__TRY IT__: In the records below, begin at the line that has "Given: Click green" and stop after the line that has "This screenshot has height=520, width=659."; quote those lines verbatim and nothing more.

__DATA TO PROCESS__:
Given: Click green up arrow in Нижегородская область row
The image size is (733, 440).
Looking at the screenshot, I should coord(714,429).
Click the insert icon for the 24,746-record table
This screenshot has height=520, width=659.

...

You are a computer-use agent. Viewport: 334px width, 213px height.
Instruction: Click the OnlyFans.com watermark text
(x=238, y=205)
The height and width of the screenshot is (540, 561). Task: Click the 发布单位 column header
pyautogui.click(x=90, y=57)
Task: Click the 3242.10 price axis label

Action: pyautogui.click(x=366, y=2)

__SOLUTION FOR THIS EXERCISE__:
Given: Click green up arrow in Нижегородская область row
The image size is (733, 440).
Looking at the screenshot, I should coord(714,429).
Click the insert icon for the 24,746-record table
This screenshot has height=520, width=659.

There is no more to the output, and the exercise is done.